Shawn McCarthy, The Globe and Mail, December 13, 2012
Encana Corp. reached a $2.2-billion joint venture with PetroChina to develop the hot new Duvernay property in Alberta, in a deal that will fly just below the radar of Investment Canada’s new guidelines on state-owned enterprises.
The pact comes less than a week after the federal government unveiled investment rules that raise new hurdles for foreign state-owned companies to take over Canadian oil and gas producers and encourage exactly the type of deal that Encana and PetroChina concluded Thursday.
The deal shows foreign players remain anxious to invest in the Canadian energy industry even with the new guidelines. Chinese officials have said the government’s rules could put a chill on their investment plans in Canada, but PetroChina was clearly eager to proceed with Encana. Sources say the deal was essentially done weeks ago, but the firms held back their announcement until after Ottawa released its CNOOC decision and the new rules of engagement for state-owned enterprises.
Encana CEO Randy Eresman said the partners received assurances from Ottawa that the transaction would not be reviewed under the Investment Canada Act prior to closing the deal on Thursday because there is no transfer of control.
“We think this kind of transaction . . . largely to bring foreign capital in to help us develop undeveloped resources but having a minority interest is the ideal way to go,” Mr. Eresman said in Calgary.
In a statement last night, Industry Canada said investments that do not involve acquisition of control are not reviewable. But the government will undertake further due diligence to ensure this investment does not involve transfer of control.

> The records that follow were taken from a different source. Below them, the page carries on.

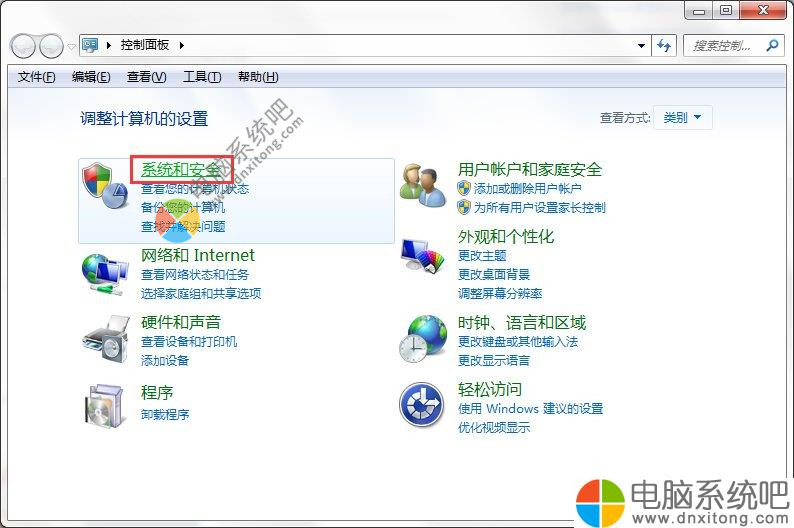The height and width of the screenshot is (528, 794).
Task: Click the 添加或删除用户帐户 link
Action: [527, 189]
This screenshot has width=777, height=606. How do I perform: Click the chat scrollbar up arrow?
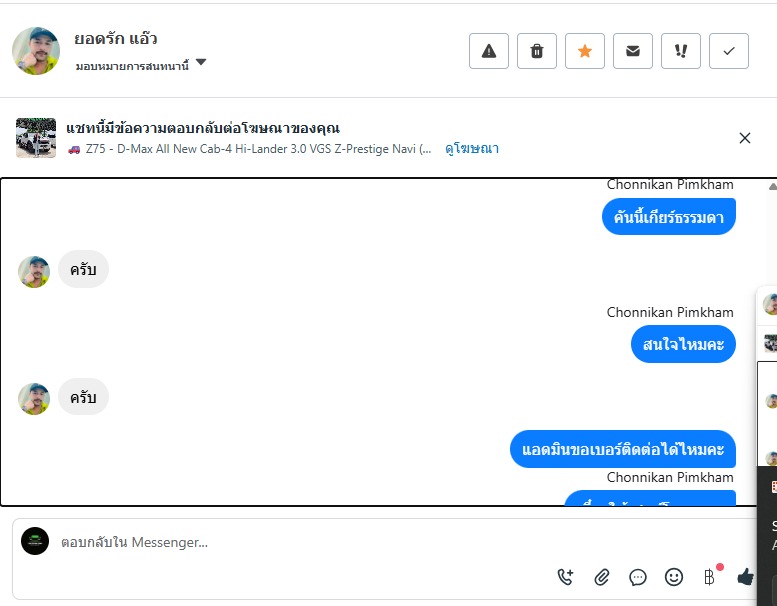(x=771, y=186)
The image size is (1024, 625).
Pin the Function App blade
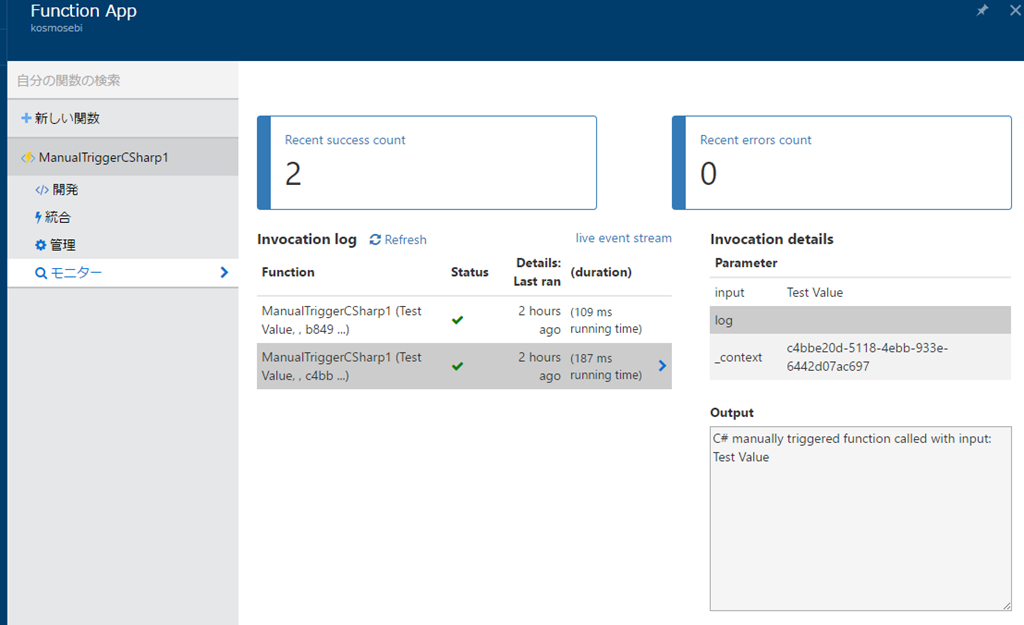(x=982, y=10)
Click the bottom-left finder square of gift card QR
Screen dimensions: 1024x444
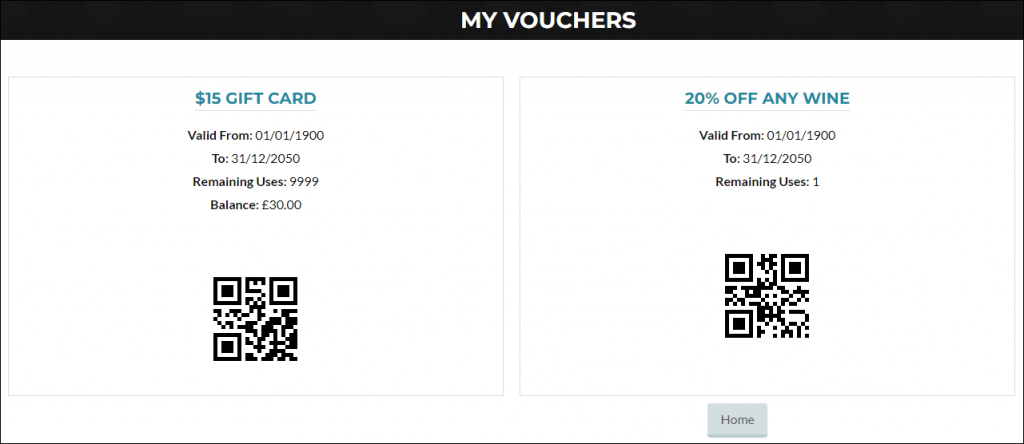225,349
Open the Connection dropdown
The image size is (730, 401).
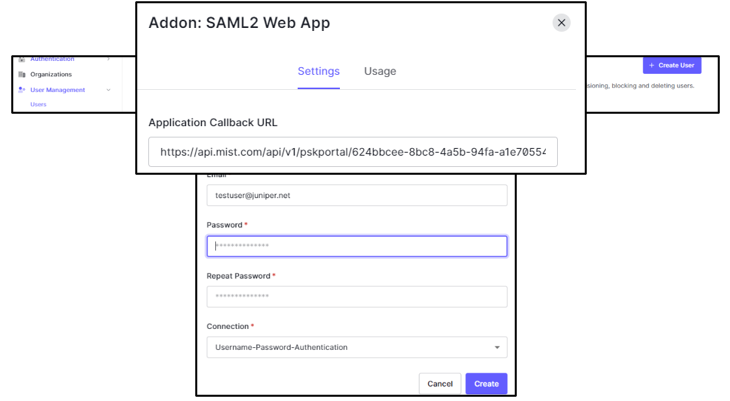[x=357, y=347]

Under the terms of the agreement, PetroChina – China’s largest international oil company – will gain a non-controlling, 49.9-per-cent interest in Encana’s 445,000 acres in the Duvernay in west-central Alberta for $2.18-billion.

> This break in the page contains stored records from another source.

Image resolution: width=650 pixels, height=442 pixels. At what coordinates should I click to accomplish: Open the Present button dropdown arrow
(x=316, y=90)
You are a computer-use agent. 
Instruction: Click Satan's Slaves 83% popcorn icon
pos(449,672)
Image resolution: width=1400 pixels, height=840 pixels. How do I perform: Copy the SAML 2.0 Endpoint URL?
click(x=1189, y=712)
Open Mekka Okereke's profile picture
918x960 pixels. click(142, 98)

Encana will remain the operator with a 50.1-per-cent interest. The partners expect to spend $4-billion over the next four years to develop the Duvernay land that is rich in natural gas and condensates, an oil-like substance that is used to dilute bitumen for shipment in pipelines.
Encana entered into a similar $2.9-billion joint venture with Japan’s Mitsubishi Corp. last February to develop a shale gas field in Alberta and British Columbia.
Asian companies – whether state-owned or private-sector – are keen to buy Canadian gas reserves and are backing projects to liquefy Canadian gas at plants on British Columbia’s coast and ship it to their home markets, where gas prices are far higher than they are in Canada. The same rationale was behind the $6-billion acquisition by Malaysia’s state-owned Petronas of Calgary-based Progress Energy Resources Corp., which the Harper government approved last week.
Ottawa also gave the green light to CNOOC Ltd., another Chinese state-owned company, in its $15.1-billion (U.S.) bid to acquire Nexen Inc., which owns a controlling interest in the Long Lake oil sands project and a 7-per-cent stake in Syncrude Ltd.
Prime Minister Stephen Harper said his government will not approve any more acquisitions of oil sands companies by state-owned enterprises (SOEs), and acquisitions in other sectors by companies that are controlled by foreign governments would only be approved if they operate as commercial entities and are not unduly influenced by their home governments.
Faced with rock-bottom prices for natural gas in North America, Encana has shifted its focus to new unconventional plays that contain not only gas but liquids like butane, propane and condensates. The company has been selling assets and looking for joint venture partners to finance that shift.
Mr. Eresman said complex projects like the Duvernay have high up-front costs that can be reduced through aggressive development and a steady stream of capital spending.
“That’s part of the reasons to bring in partners,” Mr. Eresman said. “It assists us in really accelerating the pace at which we can move these projects forward to commercialization.”
PetroChina and Encana aborted a $5.5-billion joint venture project last year, but the Chinese company said the new deal represents part of its long-term commitment to the North American natural gas business.
“This joint venture will build a foundation for the successful development of the Duvernay play and help to diversify our business portfolio,” Zhiming Li, president of PetroChina’s Canadian subsidiary, said in a statement. “Encana is our ideal long-term partner for the development of our future natural gas business.”